At one point or another, college students and young adults will probably find themselves in a friends with benefits situation. While this seems ideal for most young people who still might not be ready to settle down, sometimes this situations ends up in a less than ideal situation of one sided love. So while you may be wondering while you’re up late at night tossing and turning wondering if this could be something more, you very well may have found the love of your life.
Everyone knows the age-old stories of people who were friends forever and then eventually, usually after many failed relationships, realize their friend was “the one” all along. Well, what happens when you’re not looking for “the one” but still want to sleep with someone? You talk to your good friend and set up a friends with benefits. You make the ground rules of no strings attached and once you get feelings you end it etc. Things go well for the first few weeks then you realize the thought of this person being with anyone else is sickening. You’re breaking the rules and you find yourself burying those feelings in order not to lose the person completely.
Then, a month or two later, you find yourself drunk at a bar texting this person telling them you’re not okay with it. You love them and you admit it and there are a few ways this could go: they admit they feel the same way, they don’t feel the same way but insist on being friends either way, they call everything off, and finally they just don’t answer.
So let us explore each option shall we?
Let’s say they are also in love you with. Congratulations! You have successfully found yourself a boyfriend or girlfriend. And let me tell you, these are the best significant others. While you are casually having sex with someone you become so beyond comfortable with him or her that this transition into dating isn’t even a transition at all. As someone who is dating a past hook up buddy I can speak from experience. You also successfully have started your relationship with tons and tons of omission lies.

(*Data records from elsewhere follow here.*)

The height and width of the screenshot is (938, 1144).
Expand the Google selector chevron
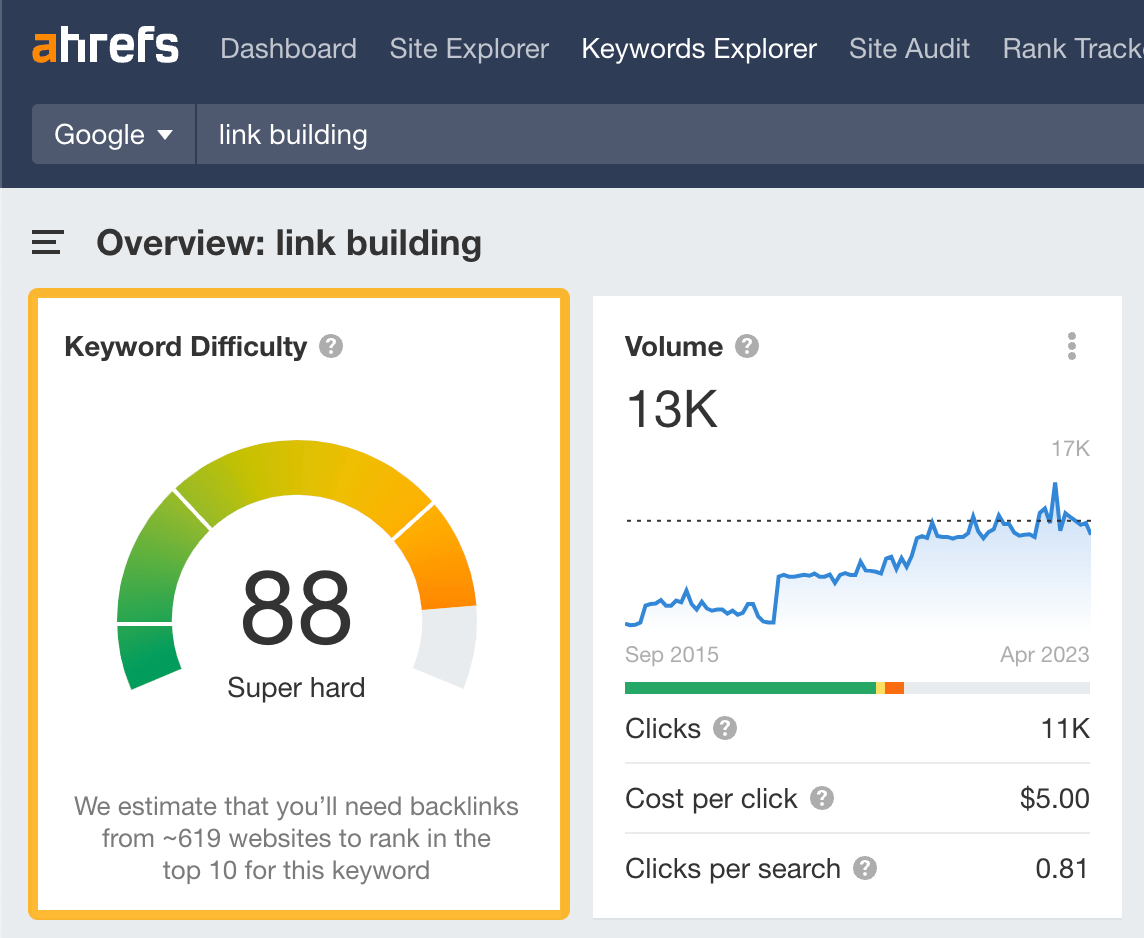(166, 134)
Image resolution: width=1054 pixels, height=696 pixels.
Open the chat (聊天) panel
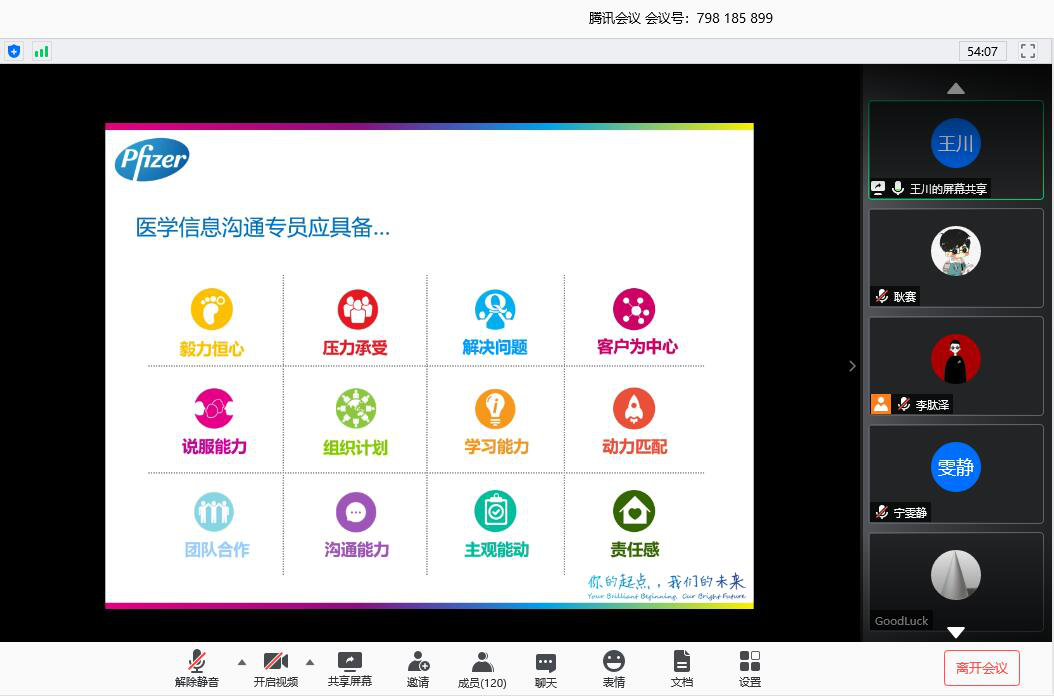(x=546, y=668)
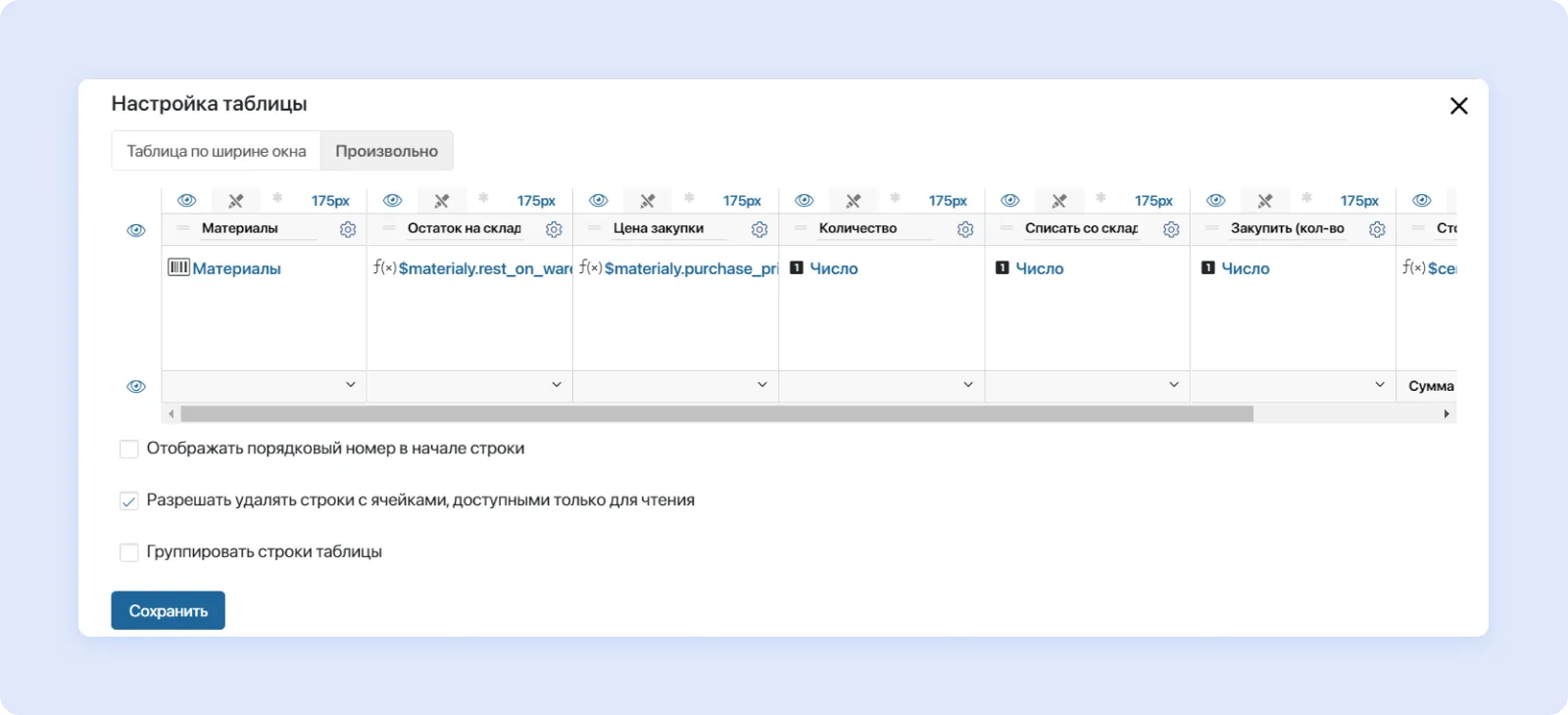1568x715 pixels.
Task: Click the horizontal scrollbar under the table
Action: (x=715, y=414)
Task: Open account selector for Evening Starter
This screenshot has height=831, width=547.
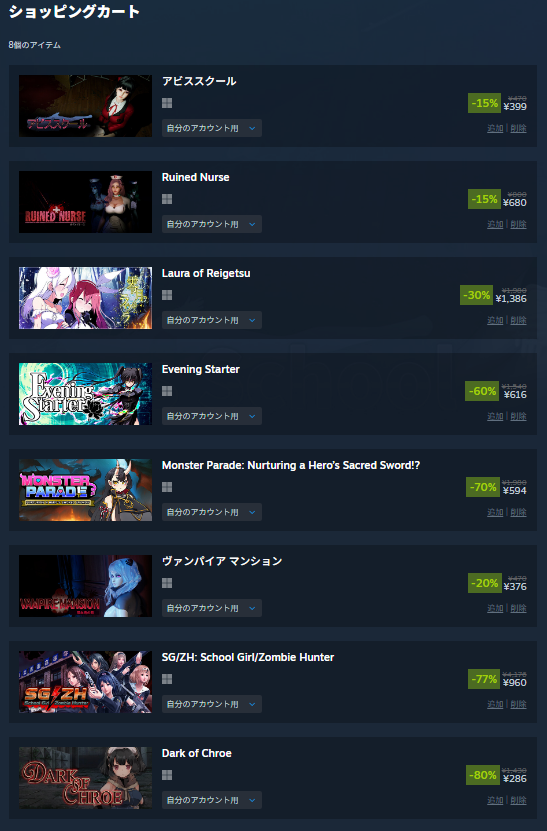Action: 211,416
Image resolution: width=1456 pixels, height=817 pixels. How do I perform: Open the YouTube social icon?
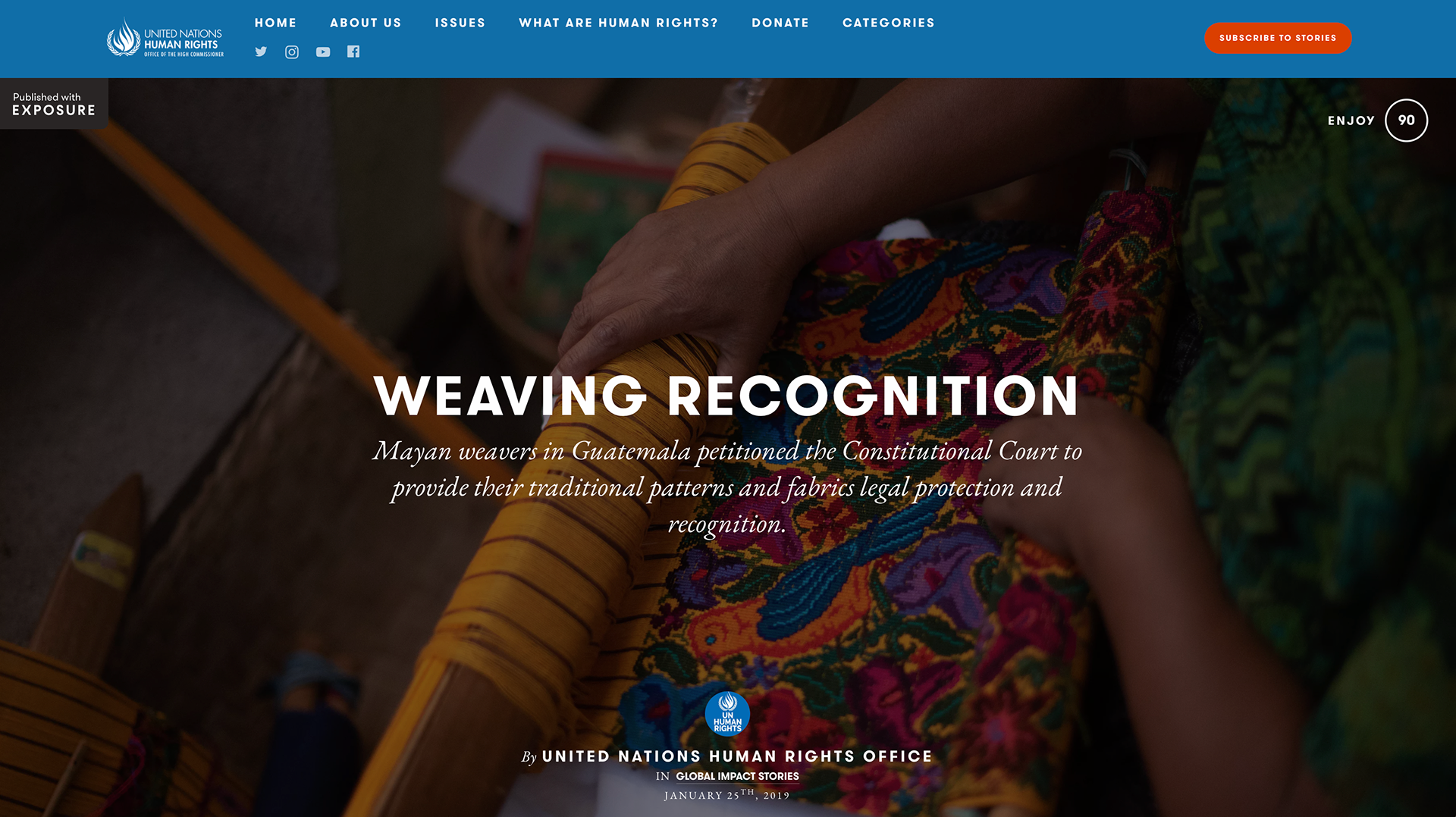click(323, 52)
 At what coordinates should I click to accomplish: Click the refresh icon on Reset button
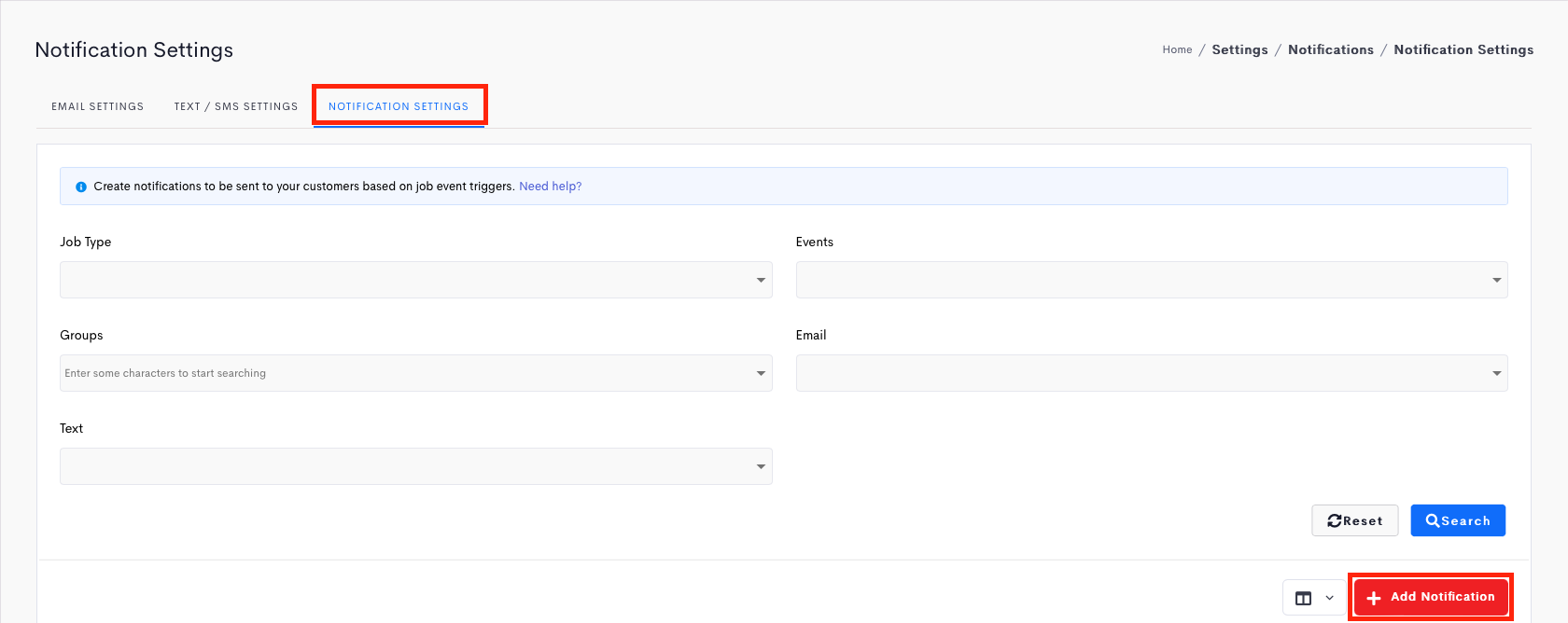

I am sure at one point you will be lying there with your significant other and you will ask “why didn’t you tell me sooner you had feelings?” Don’t worry everyone does it and its normal to try to inquire about. Most of the time, the answer is they didn’t want to lose you completely or didn’t want to seem too attached. Once that is squared away you find yourself in a wonderful relationship and one day look back and laugh about it.
They may also not feel the same way but insist on staying friends. This seems like the best alternative. You get your friend back so the situation doesn’t seem completely horrible. Now, most everyone has been in love their friend and knows how hard it is to stay friends with someone you have feelings for. It is hard, you have to look at this person and laugh and hang out and act like you’re not screaming on the inside about wanting to be with them. So we find this is actually one of the worst alternatives.
You should never have to set aside your feelings for a person. If you can stay friends with this person and get past your feelings, I admire you and encourage you to do so. I mean this person is your best friend after all. However, I think most people are like me and cannot do that. So after a month or two you find yourself calling off the friendship because it’s too hard. Once again I speak from experience on this, it sucks. Nothing like putting yourself out there to get rejected.
Then there is the person who calls everything. No sex, no friendship, no nothing. This person most likely was never a real friend, so therefore the loss isn’t too upsetting. The problem with this is we find ourselves reeling and wishing we never said anything because we lost this person completely. But, this feeling last a few days, we get over it, and eventually over them.
Finally we have my favorite: the one who doesn’t answer. Ah, what a person to read this message and completely dismiss it. This is probably the hardest response to get over. Without this person saying anything, we have the room to assume that they could have felt the same but didn’t want to say it, or that they were disgusted by the thought of this. We get no closer out of this and we find this lingering feeling of what could have been with us all day.
Friends with benefits are a great way to figure out who or what you want. As long as you keep in mind the possible outcomes there should be no surprises as you embark on this journey.